Exercise aim:
Rewrite the passage on Esanland's history from "During the nineteenth" to "English demanded palm-products.", changing every "nineteenth century" to "1800s".
---------- Text
Esanland was extensively involved in world trade.They produced cloth, ivory, peppers, and sold them to European merchants in Yorubaland, Esanland, and Afenmai.

 During the 16th century, the Uzea War occurred. This war was between the Uromi Kingdom and the Benin Kingdom. The war lasted from 1502 to 1503, and resulted from a refusal of friendship from Oba Ozolua of Benin by Onojie Agba of Uromi. The war ended at the town of Uzea,were oba ozoluwa was beheaded and king agba of uromi also vanished into the dense forest due to his spiritual powers.He is however reminded today as "Esan God of war".However, in peaceful times Esan kingdoms would loan soldiers to the Benin Kingdom, such as during the Idah War of 1515–1516, and the sacking of Akure in 1823.

During the nineteenth century, northern Esanland was continually attacked and sacked by the Muslim Nupe people in the hunt for slaves and converts to Islam, having previously taken over the Afenmai peoples' lands. Many Esan kingdoms from the south helped in the battle to fend off the Nupes. The battles came into the Esans' favour; and the Nupe armies were defeated and several captives of Nupe and Etsako warriors were brought into Esan cities where their descendants live today. The nineteenth century brought increasing influence of Europe on Esanland, as the English demanded palm-products.

===Esan warfare and colonization===

Prince Okojie and his entourage

In 1897, the British launched the Benin Expedition of 1897, which left the Esan independent from the Kingdom of Benin. In 1899, the British led an invasion into the Esan kingdoms that lasted for seven years. Esanland proved to be harder to conquer than the Benin Kingdom because of its strong autonomy: Kingdoms chose to keep fighting the British even if its neighbours capitulated. Defeated Benin chiefs like Ologbosere and Ebohon were still resistant to British rule inadvertently guarded Esan soil from the west, by establishing military outposts and blocking roads. This lasted from 1897 to 22 April 1899, where Ologbosere surrendered at the border village of Okemue.

The first kingdom to be attacked by the British was the Kingdom of Ekpon. Ekpon launched a fierce resistance against the British invasion on 22 April, leading to months of skirmishes. After the initial British invasion into the Kingdom of Ekpon, the kingdom became bogged down, the kingdom of Ekpon led an ambush of the British camp at Okueme, on 29 April. This led British forces to retreat, consolidate their power, and defeat and kill Ologbosere in May. Subsequent attempts by the British failed as well: conquests into Irrua, for example, led to an adoption of a guerrilla warfare strategy followed by a retreat; this method was so successful that other Esan kingdoms adopted it and the British did not invade Esanland until 1901.
--------------------
---------- Data listing
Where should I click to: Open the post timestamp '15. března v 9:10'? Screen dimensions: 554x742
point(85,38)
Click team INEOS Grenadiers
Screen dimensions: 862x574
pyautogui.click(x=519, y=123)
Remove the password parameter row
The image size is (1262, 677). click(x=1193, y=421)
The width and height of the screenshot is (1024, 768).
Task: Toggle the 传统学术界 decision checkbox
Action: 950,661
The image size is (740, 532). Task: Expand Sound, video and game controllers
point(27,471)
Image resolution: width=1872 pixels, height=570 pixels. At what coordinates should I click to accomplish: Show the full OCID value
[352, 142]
--------------------
---------- Data listing
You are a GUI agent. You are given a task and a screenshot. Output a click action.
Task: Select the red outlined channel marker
--------------------
Written reply:
During the 1800s, northern Esanland was continually attacked and sacked by the Muslim Nupe people in the hunt for slaves and converts to Islam, having previously taken over the Afenmai peoples' lands. Many Esan kingdoms from the south helped in the battle to fend off the Nupes. The battles came into the Esans' favour; and the Nupe armies were defeated and several captives of Nupe and Etsako warriors were brought into Esan cities where their descendants live today. The 1800s brought increasing influence of Europe on Esanland, as the English demanded palm-products.